Basic usage of Maser
Performing analysis on Maser is done in three steps, as shown in green block arrows on the front page (Figure 2A). Step 1: Create Project Room (workspace) to upload data, Step 2: Run analysis pipeline, and Step 3: View analysis status to check the progress of analysis.
Step 1: To get started, a user has to create a ‘Project Room’ for uploading data and performing analysis. First, move to the Project tab from the front page by clicking the left-most green block arrow (Figure 2A, arrow) and create a Project Room using the ‘Create new project’ button (Figure 2B, arrow). Next, open the newly created Project Room and upload data using the ‘Upload Data’ button (Figure 2C, arrow). To upload data, the file type (e.g. Paired-end Fastq, Single-end Fastq, Fasta or BAM format) should be specified. See the ‘Materials and methods’ section for detail on the file types available on Maser.
Step 2: To start the analysis, choose input files by clicking the ‘Select’ button (Figure 2C, arrowhead), then click the ‘Analysis’ button that appears in the new window (Figure 2D, arrow). Now the Maser screen moves onto the ‘Analysis’ list (Figure 2E) and only the executable pipelines (according to the file format of the input data) are shown in the pipeline list. Choose the analysis pipeline (Figure 2E, arrow), then click ‘Run’ to start the analysis (Figure 2F, arrow). Alternatively, a user can change options from the ‘Set option and run’ button if necessary (Figure 2F, arrowhead).
Step 3: When the analysis is running, the Maser screen automatically moves onto the ‘Analysis status’ page and the user can see the execution status of the analysis: Waiting, Progress, End, Abort or Cancel (Figure 2G). Clicking Request ID assigned to each analysis (Figure 2G, arrow) shows details of the analysis history (Figure 2H). In this view, input file(s), analysis pipeline and resultant output file(s) are connected by arrows, enabling users to confirm the relationships between input/output file(s) and the analysis conducted.

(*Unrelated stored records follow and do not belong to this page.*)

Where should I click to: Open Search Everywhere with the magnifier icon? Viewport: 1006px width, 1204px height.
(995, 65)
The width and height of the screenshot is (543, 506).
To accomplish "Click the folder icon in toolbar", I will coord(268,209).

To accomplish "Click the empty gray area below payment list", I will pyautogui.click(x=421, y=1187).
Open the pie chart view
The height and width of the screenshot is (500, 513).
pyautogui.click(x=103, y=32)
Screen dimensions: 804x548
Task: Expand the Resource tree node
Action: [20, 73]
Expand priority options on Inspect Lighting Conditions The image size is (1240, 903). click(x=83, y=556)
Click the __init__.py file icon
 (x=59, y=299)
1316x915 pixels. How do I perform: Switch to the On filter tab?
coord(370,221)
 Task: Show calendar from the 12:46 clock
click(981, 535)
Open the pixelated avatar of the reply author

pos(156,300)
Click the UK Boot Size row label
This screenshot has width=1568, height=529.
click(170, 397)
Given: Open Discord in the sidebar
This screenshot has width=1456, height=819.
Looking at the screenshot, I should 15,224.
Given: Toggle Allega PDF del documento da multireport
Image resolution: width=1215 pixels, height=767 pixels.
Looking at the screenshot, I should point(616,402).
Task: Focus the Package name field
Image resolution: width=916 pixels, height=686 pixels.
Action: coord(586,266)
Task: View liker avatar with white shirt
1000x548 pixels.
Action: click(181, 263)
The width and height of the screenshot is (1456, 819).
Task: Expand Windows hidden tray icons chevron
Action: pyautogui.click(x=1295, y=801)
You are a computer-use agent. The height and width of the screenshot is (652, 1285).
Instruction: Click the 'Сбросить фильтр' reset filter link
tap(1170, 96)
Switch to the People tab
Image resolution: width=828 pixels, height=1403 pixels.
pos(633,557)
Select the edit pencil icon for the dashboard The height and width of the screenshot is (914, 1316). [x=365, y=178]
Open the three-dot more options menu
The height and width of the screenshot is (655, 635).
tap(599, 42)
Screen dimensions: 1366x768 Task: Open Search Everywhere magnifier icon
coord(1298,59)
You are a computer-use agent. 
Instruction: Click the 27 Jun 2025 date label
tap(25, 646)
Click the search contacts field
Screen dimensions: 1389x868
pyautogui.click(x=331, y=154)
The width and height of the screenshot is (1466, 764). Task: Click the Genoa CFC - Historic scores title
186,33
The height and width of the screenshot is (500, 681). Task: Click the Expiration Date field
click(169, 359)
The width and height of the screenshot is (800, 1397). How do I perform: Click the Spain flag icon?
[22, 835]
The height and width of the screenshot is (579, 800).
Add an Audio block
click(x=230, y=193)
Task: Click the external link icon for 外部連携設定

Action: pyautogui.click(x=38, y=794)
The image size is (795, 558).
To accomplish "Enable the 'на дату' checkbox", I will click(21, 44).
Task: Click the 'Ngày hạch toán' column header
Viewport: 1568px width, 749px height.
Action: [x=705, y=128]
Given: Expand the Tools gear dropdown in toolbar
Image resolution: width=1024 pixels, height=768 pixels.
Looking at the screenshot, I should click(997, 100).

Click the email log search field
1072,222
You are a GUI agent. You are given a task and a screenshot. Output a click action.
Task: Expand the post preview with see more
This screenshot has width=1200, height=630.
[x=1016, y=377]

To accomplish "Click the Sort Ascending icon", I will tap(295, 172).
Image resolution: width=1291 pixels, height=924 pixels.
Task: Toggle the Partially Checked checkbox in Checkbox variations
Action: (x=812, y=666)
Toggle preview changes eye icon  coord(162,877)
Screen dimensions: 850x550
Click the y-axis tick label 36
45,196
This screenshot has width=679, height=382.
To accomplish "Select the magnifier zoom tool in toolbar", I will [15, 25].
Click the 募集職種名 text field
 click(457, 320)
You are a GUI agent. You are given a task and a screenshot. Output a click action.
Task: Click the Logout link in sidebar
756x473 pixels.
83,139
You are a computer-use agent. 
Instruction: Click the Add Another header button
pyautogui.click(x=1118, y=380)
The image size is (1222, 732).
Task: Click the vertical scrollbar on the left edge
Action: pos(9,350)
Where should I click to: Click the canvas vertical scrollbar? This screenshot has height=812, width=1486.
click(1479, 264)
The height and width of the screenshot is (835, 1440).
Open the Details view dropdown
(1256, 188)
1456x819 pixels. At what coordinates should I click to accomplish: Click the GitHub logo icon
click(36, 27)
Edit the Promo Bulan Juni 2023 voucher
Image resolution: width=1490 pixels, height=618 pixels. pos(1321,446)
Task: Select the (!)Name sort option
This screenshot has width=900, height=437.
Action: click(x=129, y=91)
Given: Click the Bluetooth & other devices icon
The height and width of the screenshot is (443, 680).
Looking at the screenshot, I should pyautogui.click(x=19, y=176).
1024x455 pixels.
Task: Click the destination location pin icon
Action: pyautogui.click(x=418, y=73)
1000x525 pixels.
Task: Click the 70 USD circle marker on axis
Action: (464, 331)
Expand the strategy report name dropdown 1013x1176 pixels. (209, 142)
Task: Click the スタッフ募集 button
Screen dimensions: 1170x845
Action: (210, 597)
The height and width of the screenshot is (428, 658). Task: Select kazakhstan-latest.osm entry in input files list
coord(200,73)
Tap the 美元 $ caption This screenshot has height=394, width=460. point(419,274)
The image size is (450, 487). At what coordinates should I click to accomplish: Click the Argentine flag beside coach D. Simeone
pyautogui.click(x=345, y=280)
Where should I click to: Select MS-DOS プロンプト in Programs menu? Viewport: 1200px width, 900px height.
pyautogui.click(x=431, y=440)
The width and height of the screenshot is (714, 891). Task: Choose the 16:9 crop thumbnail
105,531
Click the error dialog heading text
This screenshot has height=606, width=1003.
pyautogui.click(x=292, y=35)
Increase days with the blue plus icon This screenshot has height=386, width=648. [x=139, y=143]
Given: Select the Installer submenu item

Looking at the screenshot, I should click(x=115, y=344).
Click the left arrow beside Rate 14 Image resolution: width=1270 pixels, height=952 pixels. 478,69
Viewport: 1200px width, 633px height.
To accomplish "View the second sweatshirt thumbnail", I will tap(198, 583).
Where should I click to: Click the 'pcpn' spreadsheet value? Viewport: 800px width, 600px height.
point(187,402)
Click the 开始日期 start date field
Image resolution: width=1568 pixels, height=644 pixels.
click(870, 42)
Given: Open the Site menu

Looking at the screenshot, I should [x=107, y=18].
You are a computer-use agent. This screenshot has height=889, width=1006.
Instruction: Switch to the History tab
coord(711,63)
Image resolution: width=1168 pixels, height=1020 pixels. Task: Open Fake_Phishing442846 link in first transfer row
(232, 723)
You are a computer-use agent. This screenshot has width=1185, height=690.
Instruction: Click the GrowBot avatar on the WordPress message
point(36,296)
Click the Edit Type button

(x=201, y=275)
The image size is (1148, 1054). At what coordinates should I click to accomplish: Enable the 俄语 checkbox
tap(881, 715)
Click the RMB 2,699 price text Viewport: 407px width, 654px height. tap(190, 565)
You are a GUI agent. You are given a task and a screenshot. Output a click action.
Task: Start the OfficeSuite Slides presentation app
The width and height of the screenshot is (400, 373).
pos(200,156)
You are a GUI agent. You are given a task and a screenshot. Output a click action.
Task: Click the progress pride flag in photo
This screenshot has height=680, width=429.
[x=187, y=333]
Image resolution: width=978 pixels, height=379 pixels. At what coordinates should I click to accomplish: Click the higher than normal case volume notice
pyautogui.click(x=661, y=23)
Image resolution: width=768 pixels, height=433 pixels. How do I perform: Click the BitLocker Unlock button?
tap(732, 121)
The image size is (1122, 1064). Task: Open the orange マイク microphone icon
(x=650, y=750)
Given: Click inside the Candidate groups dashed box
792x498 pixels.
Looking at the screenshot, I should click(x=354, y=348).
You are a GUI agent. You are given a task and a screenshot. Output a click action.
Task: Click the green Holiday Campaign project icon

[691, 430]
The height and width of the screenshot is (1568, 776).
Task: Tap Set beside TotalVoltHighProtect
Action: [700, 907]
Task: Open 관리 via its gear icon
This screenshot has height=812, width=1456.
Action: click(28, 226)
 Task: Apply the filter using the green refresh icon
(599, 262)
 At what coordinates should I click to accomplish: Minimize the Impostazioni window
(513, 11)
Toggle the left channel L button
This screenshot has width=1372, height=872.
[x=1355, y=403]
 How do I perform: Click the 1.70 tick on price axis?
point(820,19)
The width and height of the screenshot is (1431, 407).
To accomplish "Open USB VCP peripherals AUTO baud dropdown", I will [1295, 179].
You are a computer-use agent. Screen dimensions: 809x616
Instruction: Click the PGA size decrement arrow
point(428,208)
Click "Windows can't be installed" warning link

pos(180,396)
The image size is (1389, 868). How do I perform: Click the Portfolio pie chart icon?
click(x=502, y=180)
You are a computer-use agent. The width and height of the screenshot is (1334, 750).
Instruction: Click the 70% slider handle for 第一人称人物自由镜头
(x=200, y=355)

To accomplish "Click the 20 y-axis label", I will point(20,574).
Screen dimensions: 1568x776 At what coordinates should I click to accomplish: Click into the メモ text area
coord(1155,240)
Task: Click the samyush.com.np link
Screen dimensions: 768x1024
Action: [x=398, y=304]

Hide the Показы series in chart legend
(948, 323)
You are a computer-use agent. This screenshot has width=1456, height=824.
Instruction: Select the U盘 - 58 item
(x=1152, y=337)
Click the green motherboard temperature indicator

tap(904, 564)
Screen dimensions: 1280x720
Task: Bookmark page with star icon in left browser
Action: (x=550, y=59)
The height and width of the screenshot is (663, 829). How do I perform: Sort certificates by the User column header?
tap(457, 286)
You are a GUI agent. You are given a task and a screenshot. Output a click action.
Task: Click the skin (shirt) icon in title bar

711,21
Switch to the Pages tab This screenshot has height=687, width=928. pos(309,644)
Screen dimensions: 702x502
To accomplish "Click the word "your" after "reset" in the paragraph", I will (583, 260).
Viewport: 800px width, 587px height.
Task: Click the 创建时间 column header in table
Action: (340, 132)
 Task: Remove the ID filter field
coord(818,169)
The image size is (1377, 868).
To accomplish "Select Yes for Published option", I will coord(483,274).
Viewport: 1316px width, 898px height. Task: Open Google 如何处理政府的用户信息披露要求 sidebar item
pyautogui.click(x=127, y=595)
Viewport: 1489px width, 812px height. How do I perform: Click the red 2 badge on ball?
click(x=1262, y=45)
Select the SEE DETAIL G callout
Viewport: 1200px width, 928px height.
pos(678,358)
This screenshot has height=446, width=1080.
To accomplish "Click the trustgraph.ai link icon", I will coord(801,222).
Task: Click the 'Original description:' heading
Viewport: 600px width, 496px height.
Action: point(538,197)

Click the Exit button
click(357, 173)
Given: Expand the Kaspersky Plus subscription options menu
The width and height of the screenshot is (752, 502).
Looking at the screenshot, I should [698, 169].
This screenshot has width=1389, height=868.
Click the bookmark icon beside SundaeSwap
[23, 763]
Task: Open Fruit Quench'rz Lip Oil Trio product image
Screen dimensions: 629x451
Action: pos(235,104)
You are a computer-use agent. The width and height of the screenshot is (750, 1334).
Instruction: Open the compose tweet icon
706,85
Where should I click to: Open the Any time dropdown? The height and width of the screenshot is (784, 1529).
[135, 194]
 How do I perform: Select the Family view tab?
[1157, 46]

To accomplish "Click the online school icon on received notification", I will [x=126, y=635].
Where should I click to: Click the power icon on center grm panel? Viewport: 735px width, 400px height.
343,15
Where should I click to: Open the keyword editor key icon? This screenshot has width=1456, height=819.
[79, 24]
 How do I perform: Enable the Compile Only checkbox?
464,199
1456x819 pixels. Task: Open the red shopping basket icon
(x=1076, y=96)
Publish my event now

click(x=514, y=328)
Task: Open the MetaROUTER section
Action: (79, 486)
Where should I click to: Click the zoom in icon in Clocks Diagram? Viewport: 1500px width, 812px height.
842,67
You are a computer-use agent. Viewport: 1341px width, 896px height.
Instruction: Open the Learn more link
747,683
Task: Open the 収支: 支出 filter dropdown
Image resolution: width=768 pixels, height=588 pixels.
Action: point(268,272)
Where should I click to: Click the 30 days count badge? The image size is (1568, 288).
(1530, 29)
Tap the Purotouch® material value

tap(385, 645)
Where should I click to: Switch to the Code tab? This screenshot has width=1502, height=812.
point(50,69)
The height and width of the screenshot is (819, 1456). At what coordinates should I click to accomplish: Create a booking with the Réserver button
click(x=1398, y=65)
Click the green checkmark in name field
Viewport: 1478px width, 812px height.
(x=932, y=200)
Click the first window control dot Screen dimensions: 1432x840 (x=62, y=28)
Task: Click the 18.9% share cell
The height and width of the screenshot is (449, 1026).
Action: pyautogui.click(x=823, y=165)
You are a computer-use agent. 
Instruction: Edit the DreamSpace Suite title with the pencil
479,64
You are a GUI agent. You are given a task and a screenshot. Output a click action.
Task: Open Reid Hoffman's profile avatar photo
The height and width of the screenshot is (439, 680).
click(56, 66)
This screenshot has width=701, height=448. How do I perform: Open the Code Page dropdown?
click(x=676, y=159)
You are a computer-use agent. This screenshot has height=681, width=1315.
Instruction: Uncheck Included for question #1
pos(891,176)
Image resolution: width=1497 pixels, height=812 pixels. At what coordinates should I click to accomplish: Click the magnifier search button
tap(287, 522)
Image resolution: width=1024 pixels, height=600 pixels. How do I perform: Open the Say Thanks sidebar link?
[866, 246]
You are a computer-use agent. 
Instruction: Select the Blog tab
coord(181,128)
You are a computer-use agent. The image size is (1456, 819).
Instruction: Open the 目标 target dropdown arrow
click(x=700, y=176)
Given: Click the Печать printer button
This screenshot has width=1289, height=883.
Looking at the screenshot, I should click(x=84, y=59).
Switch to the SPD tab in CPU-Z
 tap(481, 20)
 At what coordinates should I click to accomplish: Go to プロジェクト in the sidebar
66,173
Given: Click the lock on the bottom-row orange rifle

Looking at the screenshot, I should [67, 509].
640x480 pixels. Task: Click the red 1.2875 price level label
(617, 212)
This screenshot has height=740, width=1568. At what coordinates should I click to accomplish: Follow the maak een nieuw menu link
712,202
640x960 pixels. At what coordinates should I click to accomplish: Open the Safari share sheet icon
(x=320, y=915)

As a result, the Maser pipeline produces a report that summarizes the output of all the embedded tools (Figure 2I). For example, on the RNA-seq pipeline, ‘TopHat2, CuffLinks2 and CummeRbund + GE’ creates a report that contains the results of mapping by TopHat2, gene prediction and differential gene expression analysis by CuffLinks2, and visualization of CuffLinks2 outputs by cummeRbund. Furthermore, the result of mapping by TopHat2 is displayed in a web browser using GE (see below).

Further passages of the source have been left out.